Background: Fibromyalgia (FM) is the second most common cause of visits to rheumatologists after osteoarthritis, and may be difficult to diagnose in many patients. It is associated with various rheumatic disorders such as rheumatoid arthritis, spondyloarthropathies (SpA) and connective tissue disease (CTD), and a late diagnosis or misdiagnosis is a common and underestimated problem.
Objectives: The aim of this study was to investigate the 'underdiagnosis' of FM, and which rheumatic diseases tend to be confused with it.
Methods: The following data were collected at baseline: symptoms, disease duration, physical examination findings, previous and current investigations and management, laboratory tests, tender point count, tender and swollen joint counts, and spinal pain. The clinimetric evaluation included the Fibromyalgia Impact Questionnaire (FIQ) and Fibromyalgia Assessment Status (FAS).
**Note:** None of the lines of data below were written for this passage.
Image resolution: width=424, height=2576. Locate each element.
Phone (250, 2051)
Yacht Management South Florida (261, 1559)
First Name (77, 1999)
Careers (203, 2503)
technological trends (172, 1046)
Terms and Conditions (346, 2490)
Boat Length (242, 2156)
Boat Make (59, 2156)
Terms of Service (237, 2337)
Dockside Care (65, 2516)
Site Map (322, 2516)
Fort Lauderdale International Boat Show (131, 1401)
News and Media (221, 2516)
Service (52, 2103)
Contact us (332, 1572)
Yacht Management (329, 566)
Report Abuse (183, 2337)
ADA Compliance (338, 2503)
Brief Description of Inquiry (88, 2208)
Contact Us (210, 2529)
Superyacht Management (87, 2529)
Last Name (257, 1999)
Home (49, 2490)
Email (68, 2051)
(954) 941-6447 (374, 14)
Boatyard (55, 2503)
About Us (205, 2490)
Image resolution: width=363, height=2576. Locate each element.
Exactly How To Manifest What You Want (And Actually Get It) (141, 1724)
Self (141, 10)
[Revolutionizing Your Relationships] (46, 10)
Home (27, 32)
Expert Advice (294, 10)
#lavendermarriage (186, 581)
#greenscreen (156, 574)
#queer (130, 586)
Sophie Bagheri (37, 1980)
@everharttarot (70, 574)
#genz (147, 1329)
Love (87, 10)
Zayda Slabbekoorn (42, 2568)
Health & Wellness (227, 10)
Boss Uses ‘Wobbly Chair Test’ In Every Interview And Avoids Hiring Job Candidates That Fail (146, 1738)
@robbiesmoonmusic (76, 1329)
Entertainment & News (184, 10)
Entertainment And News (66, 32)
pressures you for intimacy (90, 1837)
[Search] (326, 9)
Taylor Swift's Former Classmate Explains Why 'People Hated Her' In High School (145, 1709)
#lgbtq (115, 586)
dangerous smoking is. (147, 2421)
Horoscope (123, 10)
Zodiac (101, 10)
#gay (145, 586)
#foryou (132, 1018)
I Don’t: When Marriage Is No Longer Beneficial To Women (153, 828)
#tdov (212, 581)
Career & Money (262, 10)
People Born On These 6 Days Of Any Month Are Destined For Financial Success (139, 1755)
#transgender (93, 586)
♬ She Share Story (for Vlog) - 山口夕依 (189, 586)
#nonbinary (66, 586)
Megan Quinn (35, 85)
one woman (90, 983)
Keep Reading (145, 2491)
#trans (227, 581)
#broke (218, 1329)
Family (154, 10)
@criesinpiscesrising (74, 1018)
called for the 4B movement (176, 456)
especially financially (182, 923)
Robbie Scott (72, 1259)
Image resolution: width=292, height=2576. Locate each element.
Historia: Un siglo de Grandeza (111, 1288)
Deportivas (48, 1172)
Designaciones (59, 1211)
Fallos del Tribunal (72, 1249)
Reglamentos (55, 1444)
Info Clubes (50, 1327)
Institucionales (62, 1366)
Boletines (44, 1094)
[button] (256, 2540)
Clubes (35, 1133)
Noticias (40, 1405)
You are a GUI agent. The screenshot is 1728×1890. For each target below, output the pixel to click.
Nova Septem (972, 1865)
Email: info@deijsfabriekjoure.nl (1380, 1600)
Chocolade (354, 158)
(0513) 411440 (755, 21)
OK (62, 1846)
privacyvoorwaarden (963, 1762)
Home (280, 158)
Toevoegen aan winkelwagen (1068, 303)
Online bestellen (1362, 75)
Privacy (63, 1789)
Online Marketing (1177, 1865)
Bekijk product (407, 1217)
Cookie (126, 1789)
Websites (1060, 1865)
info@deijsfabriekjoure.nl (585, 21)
Results: The study population consisted of 427 outpatients (418 females and 9 males; mean age 49.3 years; mean disease duration 8.5 years). Fifty-seven patients (13.3%) had been previously misdiagnosed as having other musculoskeletal disorders (MSDs); 370 patients had been previous correctly diagnosed as having FM, or were diagnosed as having it during the course of the study. The FM and MSD groups were comparable in terms of demographic data and referral patterns. Disease duration was longer and the erythrocyte sedimentation rate was higher in the MSD patients, who also had less severe FIQ and lower pain visual analogue scale scores. Moreover, the FIQ and FAS scores correlated in the MS group.
Conclusions: The findings of this study suggest that, although FM is a wellknown clinical entity, differential diagnosis with SpA, CTD and inflammatory arthritis can still be a challenge for rheumatologists and general practitioners.